** Supplied passage **
__________________________________________________

The University of Regina will also explore the relationship between cannabinoids, pain management and neuroprotection from concussions, including those resulting from contact sports.

This is not surprising as it is very easy to suffer from a concussion when playing sports professionally. Concussions may occur when there is a direct blow to the head, face or neck. Concussions can even happen when there is a direct blow or point of impact elsewhere on the body, but only when the force is so strong that it reaches the head.  

For about a decade now, the sports medicine field has focused on finding better ways to deal with concussions, concussion-related injuries, as well as supporting athletes in quick and safe recovery. Is cannabis the treatment of the future?

Pain, injuries & opioids

Pain and long recovery that are often associated with injuries and concussions can sideline the best players, keeping them out of action and off the field for a while. This can have a detrimental effect on the entire team.

__________________________________________________

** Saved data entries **

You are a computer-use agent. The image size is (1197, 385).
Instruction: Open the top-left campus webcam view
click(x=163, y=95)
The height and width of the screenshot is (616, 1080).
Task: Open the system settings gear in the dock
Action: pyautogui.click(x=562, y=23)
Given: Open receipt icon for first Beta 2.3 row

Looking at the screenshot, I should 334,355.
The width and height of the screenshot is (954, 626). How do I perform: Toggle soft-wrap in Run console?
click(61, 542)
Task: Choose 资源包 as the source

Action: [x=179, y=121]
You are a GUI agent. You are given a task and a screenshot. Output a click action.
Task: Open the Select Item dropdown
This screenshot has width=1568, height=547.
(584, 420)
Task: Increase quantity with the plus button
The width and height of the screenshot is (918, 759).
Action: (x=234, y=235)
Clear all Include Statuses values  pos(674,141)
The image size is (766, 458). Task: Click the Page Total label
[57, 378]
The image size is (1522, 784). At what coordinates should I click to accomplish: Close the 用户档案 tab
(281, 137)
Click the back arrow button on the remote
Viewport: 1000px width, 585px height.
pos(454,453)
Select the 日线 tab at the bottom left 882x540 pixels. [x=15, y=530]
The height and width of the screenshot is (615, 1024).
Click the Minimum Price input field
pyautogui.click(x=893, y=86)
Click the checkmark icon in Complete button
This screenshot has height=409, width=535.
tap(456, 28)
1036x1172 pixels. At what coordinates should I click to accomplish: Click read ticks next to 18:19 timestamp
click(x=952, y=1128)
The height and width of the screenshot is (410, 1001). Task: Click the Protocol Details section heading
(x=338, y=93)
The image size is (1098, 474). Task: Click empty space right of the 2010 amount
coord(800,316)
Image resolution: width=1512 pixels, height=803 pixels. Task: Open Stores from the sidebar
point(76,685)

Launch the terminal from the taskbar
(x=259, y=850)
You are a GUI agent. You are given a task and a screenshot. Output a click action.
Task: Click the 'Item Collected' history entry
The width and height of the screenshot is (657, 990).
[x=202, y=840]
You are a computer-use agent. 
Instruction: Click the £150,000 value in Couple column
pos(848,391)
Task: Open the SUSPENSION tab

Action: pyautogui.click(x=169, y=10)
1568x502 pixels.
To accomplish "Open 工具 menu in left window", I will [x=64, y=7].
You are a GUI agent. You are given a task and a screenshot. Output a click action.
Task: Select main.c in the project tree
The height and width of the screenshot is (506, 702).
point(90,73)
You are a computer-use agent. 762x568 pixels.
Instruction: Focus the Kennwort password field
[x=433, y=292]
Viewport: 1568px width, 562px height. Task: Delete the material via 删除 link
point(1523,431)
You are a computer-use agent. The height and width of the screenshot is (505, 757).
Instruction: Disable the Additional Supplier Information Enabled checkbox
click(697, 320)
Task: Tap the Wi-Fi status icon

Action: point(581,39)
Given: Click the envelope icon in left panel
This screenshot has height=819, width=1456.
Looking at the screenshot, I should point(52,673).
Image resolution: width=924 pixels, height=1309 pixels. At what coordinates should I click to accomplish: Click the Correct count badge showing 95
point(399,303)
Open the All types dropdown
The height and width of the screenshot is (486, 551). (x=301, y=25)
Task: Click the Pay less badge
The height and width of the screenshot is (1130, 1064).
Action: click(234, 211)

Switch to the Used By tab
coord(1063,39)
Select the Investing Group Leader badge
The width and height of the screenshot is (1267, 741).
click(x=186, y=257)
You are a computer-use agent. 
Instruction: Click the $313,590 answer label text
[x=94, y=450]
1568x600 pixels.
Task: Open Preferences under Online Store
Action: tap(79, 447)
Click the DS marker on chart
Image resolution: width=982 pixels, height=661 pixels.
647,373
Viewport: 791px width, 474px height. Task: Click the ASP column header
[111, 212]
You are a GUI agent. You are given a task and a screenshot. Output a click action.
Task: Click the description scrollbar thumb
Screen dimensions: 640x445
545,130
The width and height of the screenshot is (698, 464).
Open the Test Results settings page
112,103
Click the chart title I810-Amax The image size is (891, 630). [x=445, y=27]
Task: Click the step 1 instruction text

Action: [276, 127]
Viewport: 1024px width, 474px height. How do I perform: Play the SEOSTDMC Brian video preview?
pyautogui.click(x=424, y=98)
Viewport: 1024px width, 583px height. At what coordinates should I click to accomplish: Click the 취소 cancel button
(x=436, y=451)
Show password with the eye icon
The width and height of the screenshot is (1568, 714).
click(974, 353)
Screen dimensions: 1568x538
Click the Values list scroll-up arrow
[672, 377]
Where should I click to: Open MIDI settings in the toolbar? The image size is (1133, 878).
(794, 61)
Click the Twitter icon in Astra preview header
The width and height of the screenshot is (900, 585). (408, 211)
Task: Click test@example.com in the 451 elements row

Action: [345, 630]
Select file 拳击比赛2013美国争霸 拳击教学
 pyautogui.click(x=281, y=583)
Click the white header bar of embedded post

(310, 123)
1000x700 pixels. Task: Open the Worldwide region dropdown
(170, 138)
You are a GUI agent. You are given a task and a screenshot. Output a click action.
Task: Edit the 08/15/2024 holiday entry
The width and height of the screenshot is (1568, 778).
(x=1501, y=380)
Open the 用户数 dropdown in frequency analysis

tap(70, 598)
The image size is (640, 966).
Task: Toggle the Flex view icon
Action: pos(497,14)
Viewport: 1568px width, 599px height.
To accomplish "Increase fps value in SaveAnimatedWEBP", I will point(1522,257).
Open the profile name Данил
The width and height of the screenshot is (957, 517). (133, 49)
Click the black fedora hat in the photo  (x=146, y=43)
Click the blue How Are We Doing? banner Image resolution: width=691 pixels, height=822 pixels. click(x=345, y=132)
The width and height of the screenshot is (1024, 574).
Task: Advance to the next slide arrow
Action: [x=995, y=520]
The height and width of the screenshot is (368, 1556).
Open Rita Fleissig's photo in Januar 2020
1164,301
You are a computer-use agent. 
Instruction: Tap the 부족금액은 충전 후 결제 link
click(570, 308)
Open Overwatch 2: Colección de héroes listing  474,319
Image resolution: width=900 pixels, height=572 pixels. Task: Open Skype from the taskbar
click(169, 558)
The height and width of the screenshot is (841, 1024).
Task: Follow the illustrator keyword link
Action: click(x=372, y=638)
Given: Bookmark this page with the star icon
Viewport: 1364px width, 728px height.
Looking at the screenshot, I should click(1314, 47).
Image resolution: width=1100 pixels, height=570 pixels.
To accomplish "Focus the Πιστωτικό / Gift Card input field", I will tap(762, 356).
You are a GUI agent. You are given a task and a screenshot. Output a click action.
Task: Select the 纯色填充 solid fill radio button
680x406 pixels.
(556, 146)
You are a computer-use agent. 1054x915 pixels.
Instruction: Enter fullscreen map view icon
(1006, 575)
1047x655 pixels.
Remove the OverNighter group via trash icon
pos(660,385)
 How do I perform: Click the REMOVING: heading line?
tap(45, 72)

__________________________________________________

** Required action 1 **
Answer these questions using the text on cannabis and concussions:
(a) Between which things will the University of Regina explore the relationship?
(b) For roughly how long has the sports medicine field focused on finding better ways to deal with concussions?
(c) What effect can keeping the best players out of action have on the entire team?
** Required action 2 **
According to the text on cannabis and concussions, why is the University of Regina's interest in concussions from contact sports not surprising? Answer in one to three sentences.
** Required action 3 **
Print everything in the text on cannabis and concussions from "Pain, injuries &" down to "the entire team.".

** Exercise answer 1 **
(a) Cannabinoids, pain management and neuroprotection from concussions, including those resulting from contact sports.
(b) About a decade.
(c) A detrimental effect.

** Exercise answer 2 **
It is not surprising because it is very easy to suffer a concussion when playing sports professionally.

** Exercise answer 3 **
Pain, injuries & opioids

Pain and long recovery that are often associated with injuries and concussions can sideline the best players, keeping them out of action and off the field for a while. This can have a detrimental effect on the entire team.